**SOURCE DOCUMENT**.
But I am reminded by fans, time and again, that TNA’s occupational health and safety standards are worse, far worse, than WWE’s. The website Cageside Seats is way ahead of everyone else in documenting this. The latest at Cageside, by writer S. Bruce, must be read to be believed:

“The Sad Story of Shannon ‘Daffney’ Spruill in TNA,” http://www.cagesideseats.com/2011/4/21/2125160/the-sad-story-of-shannon-daffney-spruill.

It’s all there: concussions … a litany of other grotesque and avoidable injuries imposed by the booking and demands of management … reneging on coverage of talent hospital bills … culminating in legal action by this “Knockout” against this promotion. (At TNA, women wrestlers are in every way, including medically, treated worse than male wrestlers.)

And that is one more important set of exhibits of why pro wrestling needs to be reformed. Such reform will have to come down from the top: a single company, WWE, the only mainstream player on the scene, generates well over 90 percent of the industry’s revenue. There is hope in WWE’s home state, Connecticut, that government will take action to end its independent contractor classification for its wrestlers, which is a scam. Thid would be a huge step toward making all wrestling promoters accountable for the gratuitous damage they inflict on their workers.

Irv Muchnick


  1. Mighty Vastardikai says:

    I’m surprised you didn’t jump on the event from a month or so ago where Jeff Hardy came to the ring in no condition to perform to wrestle Sting. Which would have been bad enough, except it was the main event of a pay per view.

    As dumb as WWE is with their workers’ drug issues, they wouldn’t have even attempted something this bad in front of several million people.

    For the record, Sting legitimately held him down for a three count a scant 90 seconds into the “match.” Which was a wise move by a seasoned veteran. Jeff could have seriously hurt himself or Sting, no need to risk injury, regardless of fan reaction.

    • Sean Radican says:

      It also wasn’t mentioned that last Sunday, Kurt Angle was nearly killed in the ring taking a botched top rope powerbomb off the top rope. Angle proceeded to get up from that and do a moonsault off the top of a steel cage, which was also botched.

      Only over a million people watch TNA every week. That’s not many at all.

  2. Instead of complaining that I’ve disenfranchised the million loyal followers of TNA wrestling — which I have not — would you considered recommending that they find something better to do?

    • Mighty Vastardikai says:

      I wasn’t implying that at all. I was stating that there are times when TNA has done things that are bad for the business on a scale that WWE wouldn’t dream of doing. The Kurt Angle thing above is one. Jeff Hardy’s high times before a Main Event match is a second.

      For a third, it’s more of a matter of who knew what when, but Desmond Wolfe has tested positive for Hep C. When he got it, who knows? And who knows how long he was working with it, putting co-workers at risk.

  3. Sean Radican says:

    They should try to urge people that only go after WWE to turn their attention to TNA as well.

**YOUR TASKS**.
a) According to the wrestling post, what share of the industry's revenue does WWE generate?
b) In the wrestling post, take the stretch from "And that is" through "on their workers." and switch "Connecticut" to "New York".

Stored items

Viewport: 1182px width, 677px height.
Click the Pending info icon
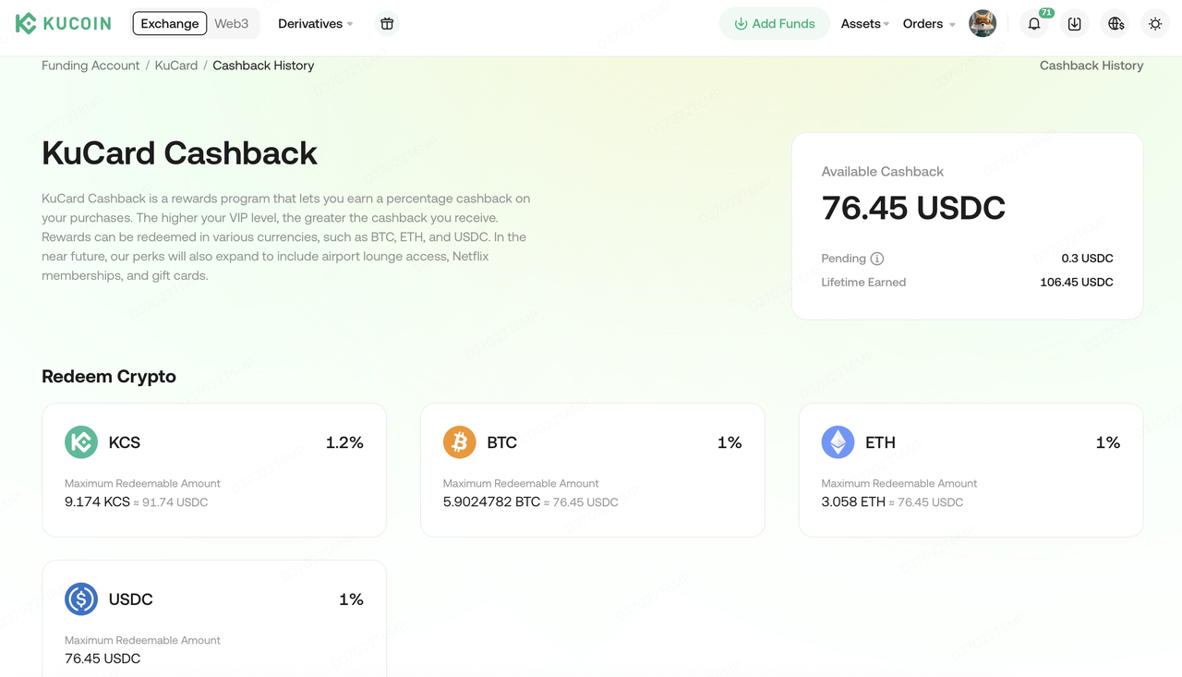coord(877,259)
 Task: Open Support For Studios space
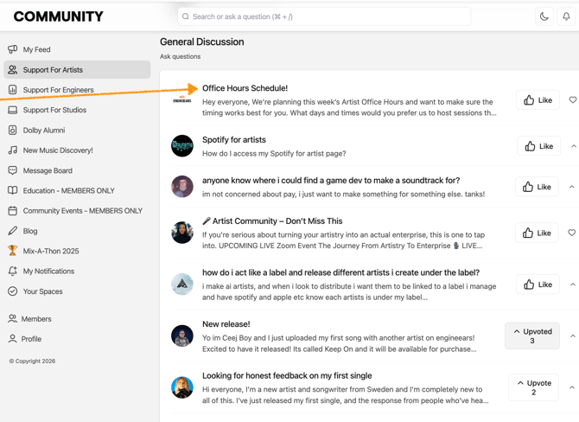[x=54, y=110]
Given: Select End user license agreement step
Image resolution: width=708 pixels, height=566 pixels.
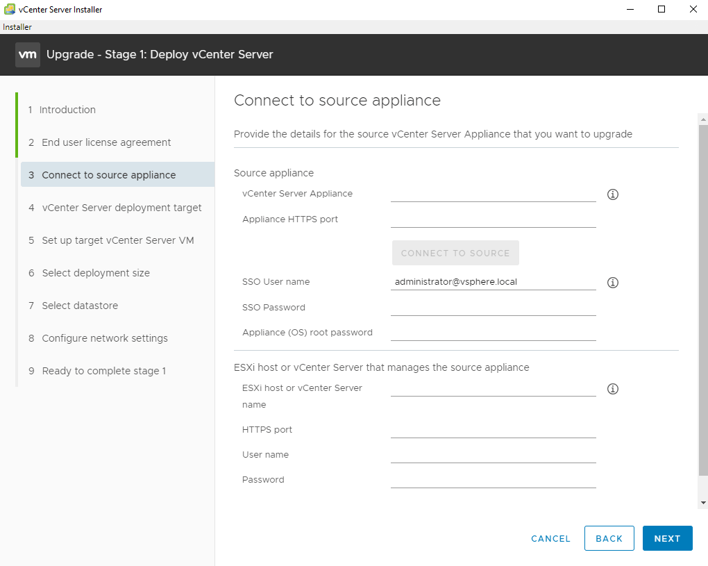Looking at the screenshot, I should click(x=106, y=142).
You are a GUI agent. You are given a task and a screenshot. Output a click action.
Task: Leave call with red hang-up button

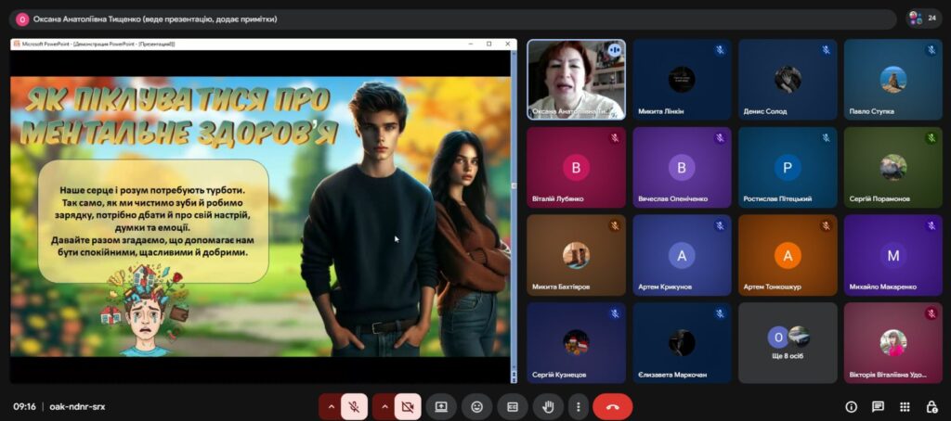(x=613, y=407)
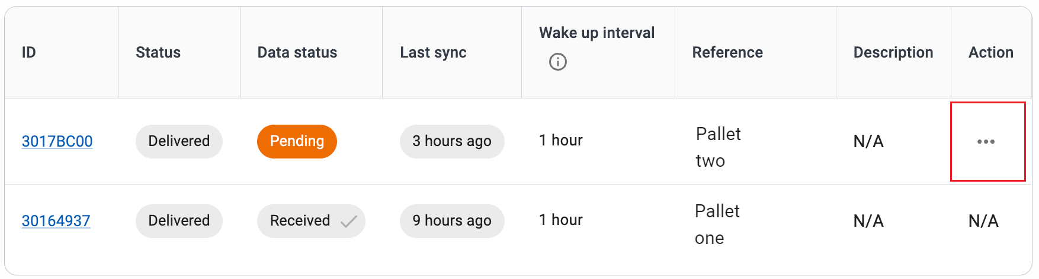This screenshot has height=279, width=1039.
Task: Open the three-dot action menu for 3017BC00
Action: 986,141
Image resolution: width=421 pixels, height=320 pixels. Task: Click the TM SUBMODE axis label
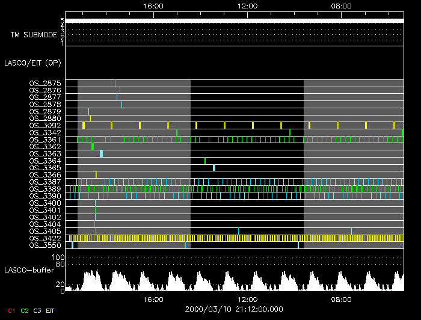(x=33, y=35)
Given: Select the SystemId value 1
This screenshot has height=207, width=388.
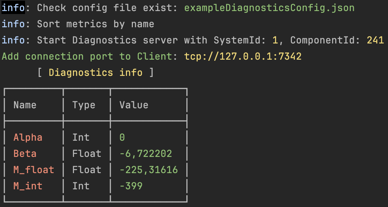Looking at the screenshot, I should click(x=275, y=40).
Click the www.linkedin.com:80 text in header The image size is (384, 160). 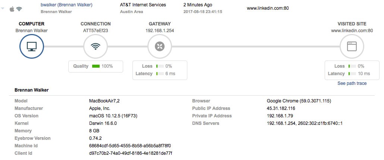tap(268, 8)
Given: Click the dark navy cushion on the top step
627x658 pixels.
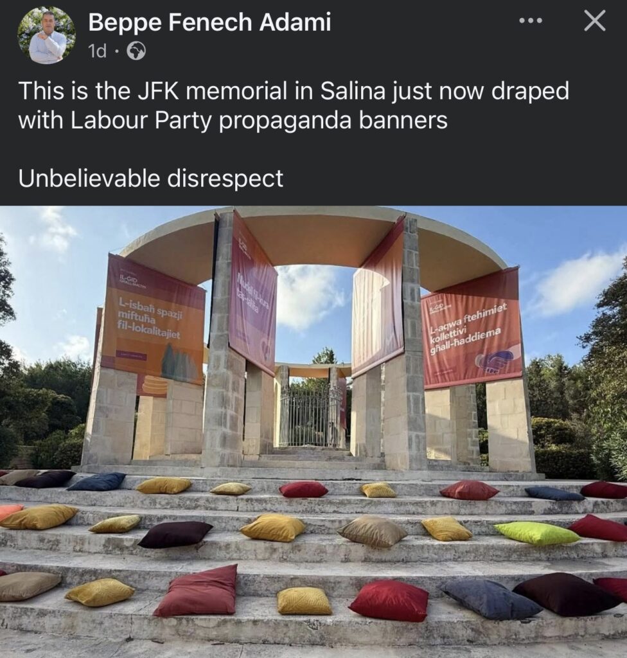Looking at the screenshot, I should (x=96, y=481).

**COMPLETED EXERCISE**.
a) Well over 90 percent.

b)
And that is one more important set of exhibits of why pro wrestling needs to be reformed. Such reform will have to come down from the top: a single company, WWE, the only mainstream player on the scene, generates well over 90 percent of the industry’s revenue. There is hope in WWE’s home state, New York, that government will take action to end its independent contractor classification for its wrestlers, which is a scam. Thid would be a huge step toward making all wrestling promoters accountable for the gratuitous damage they inflict on their workers.